Lawyer Steve Szentesi says the Kellogg Canada CASL case is ‘something of a caution that companies should ensure that third party marketers and partners comply with CASL.’

A statement issued by the CRTC on Sept. 1 indicated Kellogg Canada Inc. “…voluntarily entered into an undertaking with the chief compliance and enforcement officer of the Canadian Radio-television and Telecommunications Commission, in relation to an alleged violation of paragraph 6(1)(a) of the Act:

“From 1 October 2014 to 16 December 2014, inclusively, messages were sent by Kellogg and/or its third party service providers during the period of 1 October 2014 to 16 December 2014 to recipients without consent of their recipients.”

Pursuant to section 21 of the Act, Kellogg Canada Inc. agreed to the monetary payment of $60,000 and to comply with, and ensure that any third party authorized to send a commercial electronic message on its behalf complies with, the Act and regulations, and to review and update its compliance program.

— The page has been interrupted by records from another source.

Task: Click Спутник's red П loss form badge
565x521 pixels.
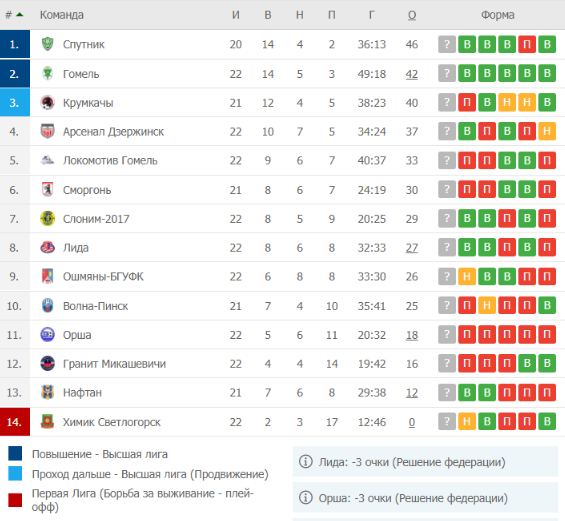Action: (x=527, y=44)
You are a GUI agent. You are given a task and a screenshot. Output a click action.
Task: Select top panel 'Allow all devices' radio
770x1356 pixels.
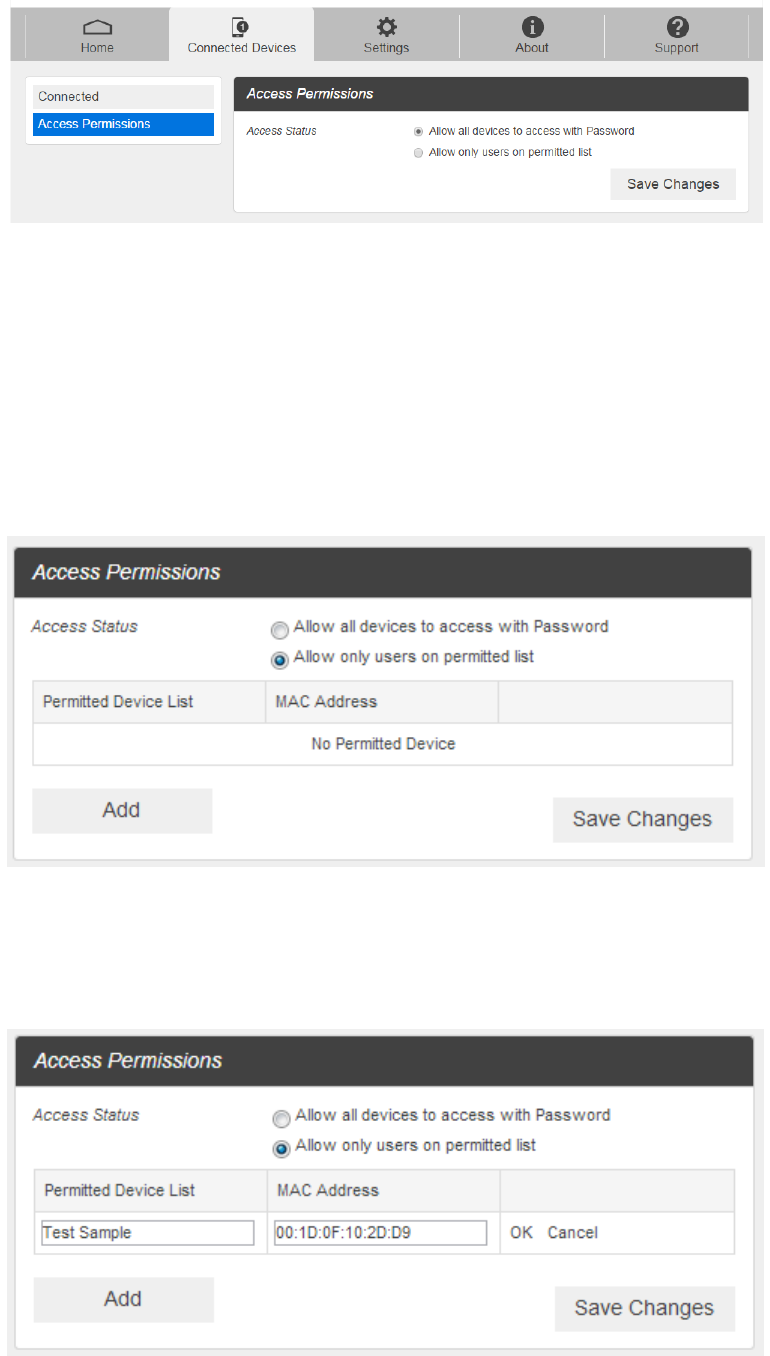coord(418,131)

The compliance program will be reviewed and updated by Kellogg Canada Inc. with the goal to promote compliance with the Act and regulations. More specifically, the program will cover elements such as revising written policies and procedures regarding compliance, training programs for Kellogg employees, tracking of commercial electronic message complaints and subsequent resolution, and implementing updated monitoring and auditing mechanisms to assess compliance.

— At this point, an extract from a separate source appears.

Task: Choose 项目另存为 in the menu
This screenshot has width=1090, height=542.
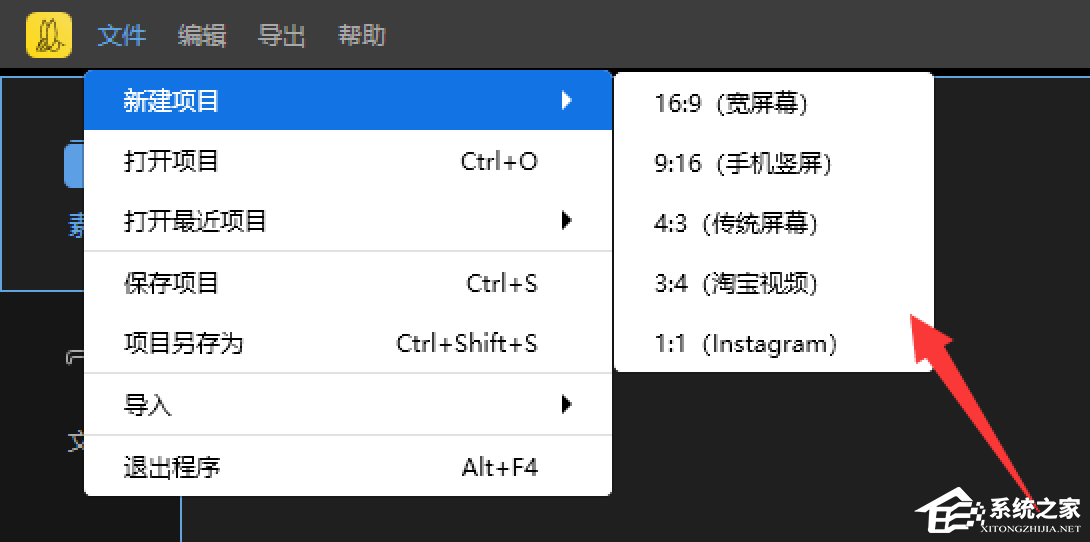Action: tap(183, 344)
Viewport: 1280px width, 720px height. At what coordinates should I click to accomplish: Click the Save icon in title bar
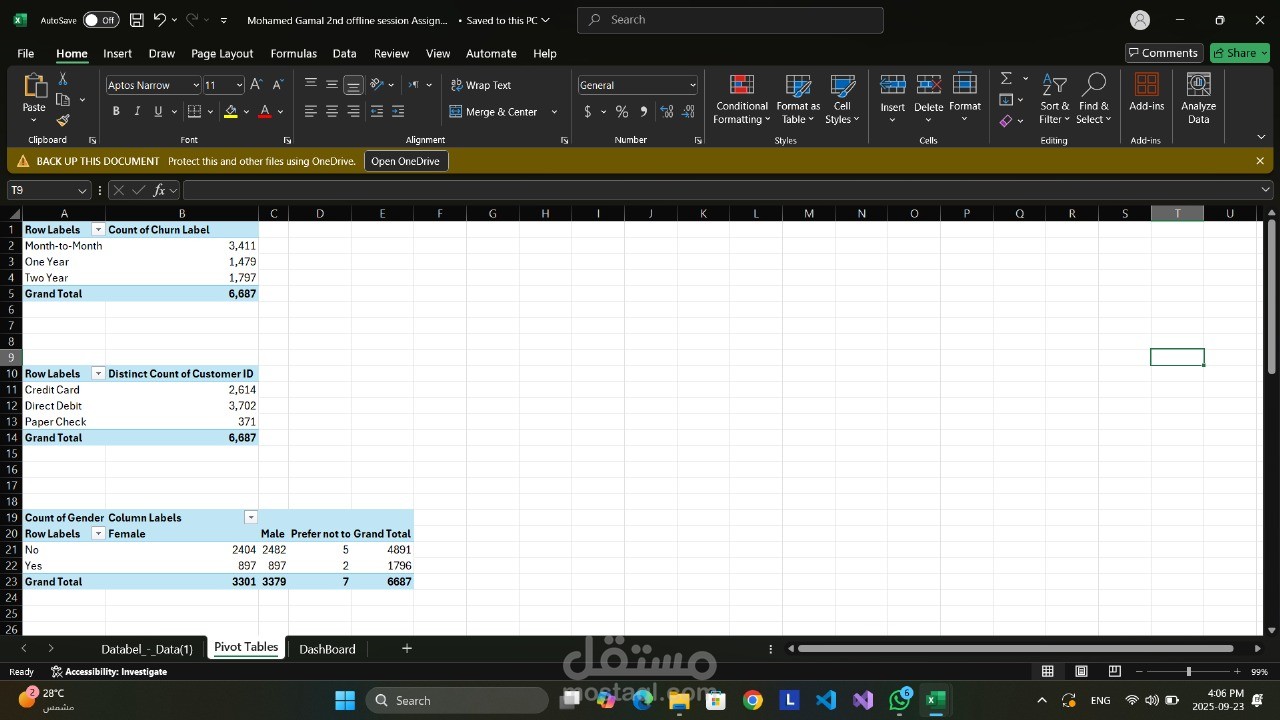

No one from Kellogg Canada was available for comment, but the company issued a statement on Friday:

“We are aware and disappointed in our company’s alleged violation of Canada’s anti-spam legislation as it relates to commercial electronic messages sent by our third party suppliers on behalf of Kellogg Canada in late 2014. We are cooperating fully with the Canadian Radio-television and Telecommunications Commission (CRTC), and voluntarily undertaking a number of immediate actions to ensure our compliance and that of our third-party suppliers. At Kellogg, consumers are at the heart of all we do, and we will continue to earn their trust and demonstrate a commitment to integrity and ethics each and every day.”

In the statement, the CRTC noted: “This Undertaking fully and completely resolves all outstanding issues with respect to Kellogg’s or its subsidiaries’ alleged non-compliance with the Act, including the payment of any specified amount in relation thereto, between the Commission and Kellogg Canada Inc. in relation to the CCEO’s investigation into the alleged violation by Kellogg Canada Inc. during the period of 1 October 2014 up to and including the Effective Date of this Undertaking.”

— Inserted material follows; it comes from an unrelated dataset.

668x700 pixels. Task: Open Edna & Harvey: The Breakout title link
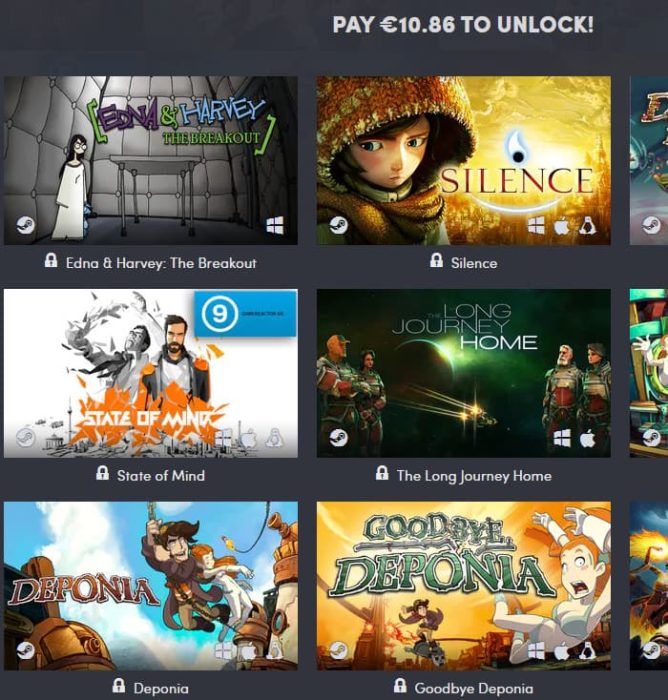pyautogui.click(x=161, y=263)
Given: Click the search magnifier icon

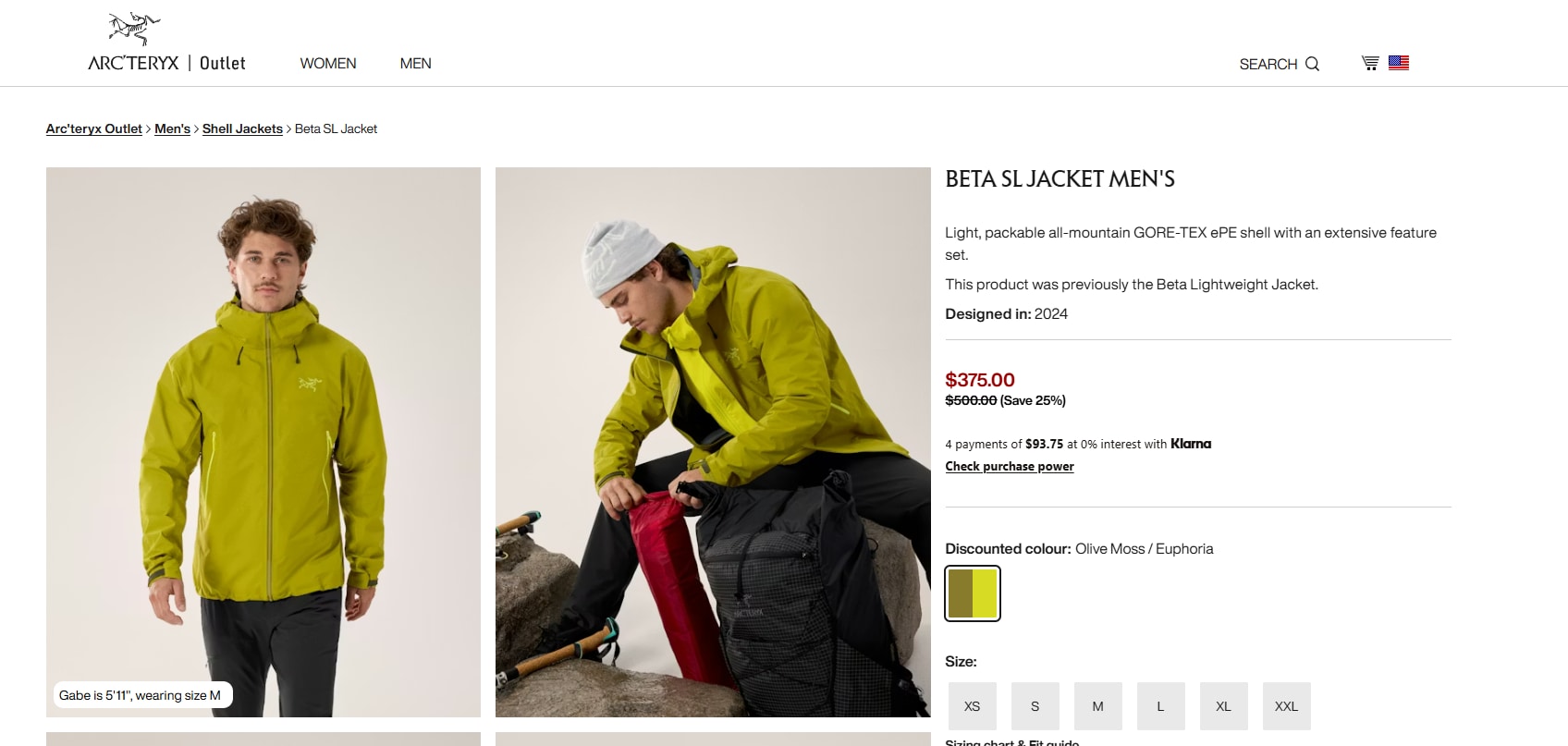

Bradley Freedman, partner with Borden Ladner Gervais LLP in Vancouver, says the settlement is notable in that it is the first time an alleged violation has been by an organization or its service providers.

“You can see how the language is not clear — it says Kellogg Canada and/or its third-party service providers,” says Freedman.

He adds that there are things organizations can do such as educating employees and following appropriate policies and procedures.

Marketing and advertising lawyer Steve Szentesi says the case shows that the CRTC is still working through matters that arose early following the coming into force of CASL and that compliance with the basic CASL requirements (consent, identification and an easy unsubscribe mechanism) remain key for companies marketing electronically.

“This case is also something of a caution that companies should ensure that third-party marketers and partners comply with CASL,” says Szentesi.

“Companies using third-party marketers for electronic marketing may also consider risk-shifting provisions in their agreements with marketers in the event CASL issues arise,” he says.

The case also sends a message that the CRTC wants companies engaging in electronic marketing to have effective compliance programs.

Violation of CASL’s CEM rules can result in penalties up to $1 million per violation for individuals and up to $10 million per violation for organizations, civil liability through a private right of action (commencing July 1, 2017) and vicarious liability on employers, directors and officers. CASL gives the CRTC regulatory and enforcement authority regarding CEMs and other matters.